On the back of the card, written in blue pen, was a note about how to make money “with your own society.”
McCrae looked up the man’s website and immediately felt it was strange and unusual. She called Winnipeg police, took the money from the kids and asked them to shut down their stand.
Her son later saw the same man get into a white van a block away.
“I thought, ‘Well how cliché is that,'” said McCrae.
In fact, the white van was such a cliché that it turned out not to be true. As did the idea that this was anything more creepy than kids meeting an adult who considered them worth talking to — and perhaps opening their minds.
Recognizing that he was the man in this story, yesterday Marcel Bessette went to the press:
Bessette said he never got into a van and wants to set the record straight about the incident to put parents’ minds at ease.
“I don’t want them thinking there’s a predator in the neighbourhood when there’s not. I mean there might be but it’s not me,” he told CBC Monday.

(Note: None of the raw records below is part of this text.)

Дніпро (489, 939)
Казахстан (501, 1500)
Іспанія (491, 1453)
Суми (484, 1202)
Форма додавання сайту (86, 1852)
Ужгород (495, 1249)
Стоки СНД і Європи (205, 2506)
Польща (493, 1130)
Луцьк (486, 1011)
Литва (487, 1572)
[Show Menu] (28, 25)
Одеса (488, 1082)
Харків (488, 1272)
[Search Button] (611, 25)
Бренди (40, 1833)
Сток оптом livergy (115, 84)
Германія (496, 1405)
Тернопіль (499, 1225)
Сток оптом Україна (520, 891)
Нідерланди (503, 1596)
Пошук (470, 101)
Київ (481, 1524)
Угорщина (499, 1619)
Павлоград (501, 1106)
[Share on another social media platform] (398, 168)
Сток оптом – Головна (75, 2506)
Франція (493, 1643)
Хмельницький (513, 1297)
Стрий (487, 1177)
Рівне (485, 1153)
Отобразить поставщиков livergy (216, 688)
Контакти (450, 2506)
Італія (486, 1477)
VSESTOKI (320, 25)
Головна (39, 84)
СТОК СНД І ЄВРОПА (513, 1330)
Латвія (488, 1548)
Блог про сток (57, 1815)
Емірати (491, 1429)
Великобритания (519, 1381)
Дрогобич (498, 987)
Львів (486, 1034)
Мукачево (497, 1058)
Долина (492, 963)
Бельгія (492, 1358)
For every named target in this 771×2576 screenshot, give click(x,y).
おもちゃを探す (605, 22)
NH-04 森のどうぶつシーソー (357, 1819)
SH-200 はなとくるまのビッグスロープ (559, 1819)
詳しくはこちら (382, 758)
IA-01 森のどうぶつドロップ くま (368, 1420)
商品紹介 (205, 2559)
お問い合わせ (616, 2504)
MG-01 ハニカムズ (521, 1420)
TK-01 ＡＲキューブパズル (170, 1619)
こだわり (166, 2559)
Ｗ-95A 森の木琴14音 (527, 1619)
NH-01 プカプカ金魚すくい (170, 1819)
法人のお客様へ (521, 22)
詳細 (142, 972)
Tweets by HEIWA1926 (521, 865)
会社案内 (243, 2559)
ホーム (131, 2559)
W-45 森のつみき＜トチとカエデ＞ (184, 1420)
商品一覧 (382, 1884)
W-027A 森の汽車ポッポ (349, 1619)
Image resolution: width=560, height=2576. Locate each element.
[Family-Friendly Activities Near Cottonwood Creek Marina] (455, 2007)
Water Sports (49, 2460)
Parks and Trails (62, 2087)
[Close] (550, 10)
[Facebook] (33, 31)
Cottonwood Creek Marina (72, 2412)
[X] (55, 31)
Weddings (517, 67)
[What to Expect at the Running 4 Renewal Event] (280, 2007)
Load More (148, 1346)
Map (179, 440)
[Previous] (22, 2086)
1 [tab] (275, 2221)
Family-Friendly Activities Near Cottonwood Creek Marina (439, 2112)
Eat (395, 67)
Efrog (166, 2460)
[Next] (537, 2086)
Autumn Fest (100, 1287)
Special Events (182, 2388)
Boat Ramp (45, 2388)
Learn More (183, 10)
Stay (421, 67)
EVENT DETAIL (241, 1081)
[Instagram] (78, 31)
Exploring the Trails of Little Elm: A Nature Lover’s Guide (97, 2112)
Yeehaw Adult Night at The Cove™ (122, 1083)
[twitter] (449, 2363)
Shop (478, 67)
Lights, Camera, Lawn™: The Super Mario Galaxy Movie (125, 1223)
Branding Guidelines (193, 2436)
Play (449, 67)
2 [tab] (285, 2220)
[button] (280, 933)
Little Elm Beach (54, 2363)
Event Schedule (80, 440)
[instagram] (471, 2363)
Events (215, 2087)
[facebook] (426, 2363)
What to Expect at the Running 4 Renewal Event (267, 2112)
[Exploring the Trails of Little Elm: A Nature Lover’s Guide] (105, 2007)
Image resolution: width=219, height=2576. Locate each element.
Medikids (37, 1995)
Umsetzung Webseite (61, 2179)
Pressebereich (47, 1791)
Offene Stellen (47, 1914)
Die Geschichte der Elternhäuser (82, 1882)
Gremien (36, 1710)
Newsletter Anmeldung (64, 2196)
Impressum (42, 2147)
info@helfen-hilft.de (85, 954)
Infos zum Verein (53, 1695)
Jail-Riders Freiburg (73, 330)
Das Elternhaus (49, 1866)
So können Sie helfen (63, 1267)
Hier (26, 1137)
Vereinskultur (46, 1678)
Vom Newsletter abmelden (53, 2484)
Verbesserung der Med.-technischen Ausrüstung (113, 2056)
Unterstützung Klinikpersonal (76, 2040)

Bessette is a member of the Peace Maker Society — a group that doesn’t believe in paying taxes — and said he simply wanted to spread that message while supporting the young entrepreneurs.
“I just walked up, told them it was for the lemonade stand, that I was proud for them for being entrepreneurs, that I’ve run stuff through my life and here’s 20 bucks each and a card so you guys can learn with your family.”
Now that that’s cleared up, we’re all done, right?
Of course not:
Winnipeg police spokesman Jay Murray said the incident is troubling and while not illegal, police want to talk to Bessette.
“It’s one thing for him to approach an adult and kind of communicate those beliefs, but I don’t think it’s appropriate for him to talk to minors about this,” he said.
“You can’t be doing this kind of thing.”
“This kid of thing” being…talking to kids? Supporting their initiative? Giving away one’s own money? Isn’t that basically what Santa does, year in and year out?
As painful as it may be to learn, here is today’s lesson: Sometimes people are just plain nice, weird as that may sound. And sometimes weirdos are just plain nice.
The police do not need to be involved in any child-adult interaction that is not illegal and not nefarious. Go chase a real criminal. – L.